Nothing below is to be printed except the lines between the line holding "The height and width of the screenshot is (565, 547)." and the line holding "Task: Open the Simulation menu", inclusive, each exactly as it appears.

--------

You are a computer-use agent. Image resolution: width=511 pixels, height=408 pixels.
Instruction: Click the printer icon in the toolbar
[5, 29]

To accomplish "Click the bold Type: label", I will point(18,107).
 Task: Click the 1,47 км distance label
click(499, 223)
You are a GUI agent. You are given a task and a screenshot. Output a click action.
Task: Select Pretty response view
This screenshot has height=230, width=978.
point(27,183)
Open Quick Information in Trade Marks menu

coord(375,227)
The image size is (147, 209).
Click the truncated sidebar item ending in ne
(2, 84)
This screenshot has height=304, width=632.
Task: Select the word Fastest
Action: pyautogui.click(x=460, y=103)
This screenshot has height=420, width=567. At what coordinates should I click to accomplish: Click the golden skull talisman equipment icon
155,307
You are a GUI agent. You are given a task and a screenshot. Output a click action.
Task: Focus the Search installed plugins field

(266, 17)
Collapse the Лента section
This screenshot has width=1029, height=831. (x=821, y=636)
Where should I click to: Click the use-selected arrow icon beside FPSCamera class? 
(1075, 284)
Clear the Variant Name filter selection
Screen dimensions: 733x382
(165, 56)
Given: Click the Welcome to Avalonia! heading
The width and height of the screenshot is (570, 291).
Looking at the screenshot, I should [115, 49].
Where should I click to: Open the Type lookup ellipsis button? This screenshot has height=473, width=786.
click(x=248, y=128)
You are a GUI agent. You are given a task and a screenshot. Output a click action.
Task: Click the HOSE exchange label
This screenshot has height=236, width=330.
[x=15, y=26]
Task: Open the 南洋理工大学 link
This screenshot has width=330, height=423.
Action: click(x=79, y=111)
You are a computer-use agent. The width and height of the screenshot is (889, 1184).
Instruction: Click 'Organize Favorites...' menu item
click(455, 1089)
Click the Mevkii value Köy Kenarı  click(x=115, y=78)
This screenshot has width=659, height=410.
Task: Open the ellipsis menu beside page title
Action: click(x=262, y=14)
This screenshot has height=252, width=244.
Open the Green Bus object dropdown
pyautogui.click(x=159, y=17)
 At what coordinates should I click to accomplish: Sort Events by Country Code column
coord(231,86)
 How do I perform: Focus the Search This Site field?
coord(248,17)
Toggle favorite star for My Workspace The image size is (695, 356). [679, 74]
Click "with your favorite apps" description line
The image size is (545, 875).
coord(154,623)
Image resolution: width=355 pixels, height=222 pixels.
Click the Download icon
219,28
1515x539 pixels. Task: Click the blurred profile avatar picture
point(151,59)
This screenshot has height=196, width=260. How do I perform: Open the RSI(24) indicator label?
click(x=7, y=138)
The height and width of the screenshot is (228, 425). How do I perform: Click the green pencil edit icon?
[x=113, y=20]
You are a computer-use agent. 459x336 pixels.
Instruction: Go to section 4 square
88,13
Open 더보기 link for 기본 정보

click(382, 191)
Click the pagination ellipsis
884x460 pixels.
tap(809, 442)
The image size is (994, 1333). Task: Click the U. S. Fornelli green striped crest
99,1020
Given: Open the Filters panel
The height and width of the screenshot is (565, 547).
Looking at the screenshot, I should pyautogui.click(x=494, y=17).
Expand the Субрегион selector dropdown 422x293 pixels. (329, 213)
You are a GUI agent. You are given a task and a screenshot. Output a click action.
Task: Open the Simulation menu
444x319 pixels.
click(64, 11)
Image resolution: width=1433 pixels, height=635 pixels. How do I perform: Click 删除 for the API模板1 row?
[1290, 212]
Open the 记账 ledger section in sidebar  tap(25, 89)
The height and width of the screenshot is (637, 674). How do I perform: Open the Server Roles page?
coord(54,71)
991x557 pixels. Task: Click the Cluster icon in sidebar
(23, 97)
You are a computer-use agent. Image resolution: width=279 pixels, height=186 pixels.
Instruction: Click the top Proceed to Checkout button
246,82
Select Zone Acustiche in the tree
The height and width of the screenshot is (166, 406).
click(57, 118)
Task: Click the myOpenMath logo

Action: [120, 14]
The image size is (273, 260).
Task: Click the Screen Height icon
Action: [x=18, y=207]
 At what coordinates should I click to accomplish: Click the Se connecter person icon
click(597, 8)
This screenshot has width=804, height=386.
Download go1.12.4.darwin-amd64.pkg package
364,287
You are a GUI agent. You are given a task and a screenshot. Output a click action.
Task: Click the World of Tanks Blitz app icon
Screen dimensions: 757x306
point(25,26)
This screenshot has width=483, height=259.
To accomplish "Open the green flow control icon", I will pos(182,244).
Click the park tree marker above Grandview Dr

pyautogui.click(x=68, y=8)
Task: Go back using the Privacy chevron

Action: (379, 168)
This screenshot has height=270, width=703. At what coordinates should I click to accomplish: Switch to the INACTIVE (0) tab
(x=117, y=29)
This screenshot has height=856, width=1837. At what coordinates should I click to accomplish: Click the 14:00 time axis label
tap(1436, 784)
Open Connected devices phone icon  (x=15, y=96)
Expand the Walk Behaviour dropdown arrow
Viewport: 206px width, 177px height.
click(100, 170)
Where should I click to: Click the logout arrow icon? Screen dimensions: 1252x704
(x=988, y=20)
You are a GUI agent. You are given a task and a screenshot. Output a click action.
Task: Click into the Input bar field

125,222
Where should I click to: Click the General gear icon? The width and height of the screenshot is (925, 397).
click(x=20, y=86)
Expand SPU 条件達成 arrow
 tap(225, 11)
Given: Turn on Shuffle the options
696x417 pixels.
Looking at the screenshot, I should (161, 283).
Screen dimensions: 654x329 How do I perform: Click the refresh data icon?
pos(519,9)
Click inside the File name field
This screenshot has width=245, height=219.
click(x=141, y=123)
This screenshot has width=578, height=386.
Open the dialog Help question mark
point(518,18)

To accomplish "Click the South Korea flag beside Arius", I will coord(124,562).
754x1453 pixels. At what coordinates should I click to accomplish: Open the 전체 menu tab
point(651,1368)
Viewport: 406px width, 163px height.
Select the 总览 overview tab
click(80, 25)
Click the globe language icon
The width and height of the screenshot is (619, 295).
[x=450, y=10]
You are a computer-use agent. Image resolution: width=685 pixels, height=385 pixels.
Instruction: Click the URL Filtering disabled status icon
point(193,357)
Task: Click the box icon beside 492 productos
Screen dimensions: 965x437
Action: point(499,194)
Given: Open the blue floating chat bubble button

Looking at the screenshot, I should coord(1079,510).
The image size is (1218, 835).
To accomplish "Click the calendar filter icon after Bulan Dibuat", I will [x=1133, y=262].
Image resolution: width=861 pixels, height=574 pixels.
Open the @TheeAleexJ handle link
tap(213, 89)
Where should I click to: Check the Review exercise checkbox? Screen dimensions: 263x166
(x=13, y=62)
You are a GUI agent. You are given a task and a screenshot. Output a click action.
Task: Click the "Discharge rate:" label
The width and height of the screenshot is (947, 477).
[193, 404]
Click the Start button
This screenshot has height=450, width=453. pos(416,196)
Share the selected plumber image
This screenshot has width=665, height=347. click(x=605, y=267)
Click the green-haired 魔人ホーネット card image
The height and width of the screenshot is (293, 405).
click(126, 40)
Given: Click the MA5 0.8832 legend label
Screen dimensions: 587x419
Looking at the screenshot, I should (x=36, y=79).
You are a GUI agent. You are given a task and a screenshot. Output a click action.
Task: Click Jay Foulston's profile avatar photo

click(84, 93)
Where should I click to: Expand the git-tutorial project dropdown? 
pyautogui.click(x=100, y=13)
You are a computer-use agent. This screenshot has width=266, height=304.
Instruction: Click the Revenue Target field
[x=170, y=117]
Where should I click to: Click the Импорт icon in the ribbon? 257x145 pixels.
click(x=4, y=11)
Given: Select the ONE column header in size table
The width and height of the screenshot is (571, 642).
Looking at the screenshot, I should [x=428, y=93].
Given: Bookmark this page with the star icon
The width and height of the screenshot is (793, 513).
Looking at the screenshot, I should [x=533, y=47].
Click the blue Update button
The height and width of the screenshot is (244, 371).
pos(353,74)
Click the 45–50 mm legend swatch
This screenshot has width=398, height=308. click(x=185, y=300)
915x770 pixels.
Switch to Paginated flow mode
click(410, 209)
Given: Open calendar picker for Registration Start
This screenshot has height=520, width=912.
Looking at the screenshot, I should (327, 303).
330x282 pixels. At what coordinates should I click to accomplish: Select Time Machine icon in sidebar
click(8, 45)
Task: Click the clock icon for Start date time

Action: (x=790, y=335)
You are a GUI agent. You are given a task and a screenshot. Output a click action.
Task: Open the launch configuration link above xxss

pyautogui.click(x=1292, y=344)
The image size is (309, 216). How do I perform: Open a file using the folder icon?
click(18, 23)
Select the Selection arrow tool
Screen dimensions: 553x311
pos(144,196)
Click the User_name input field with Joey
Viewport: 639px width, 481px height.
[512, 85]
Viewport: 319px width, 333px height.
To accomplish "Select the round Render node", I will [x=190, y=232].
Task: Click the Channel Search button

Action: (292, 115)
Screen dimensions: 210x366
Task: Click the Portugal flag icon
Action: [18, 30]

--------

• Response area:
The height and width of the screenshot is (565, 547).
Looking at the screenshot, I should pyautogui.click(x=494, y=17).
Expand the Субрегион selector dropdown 422x293 pixels. (329, 213)
You are a GUI agent. You are given a task and a screenshot. Output a click action.
Task: Open the Simulation menu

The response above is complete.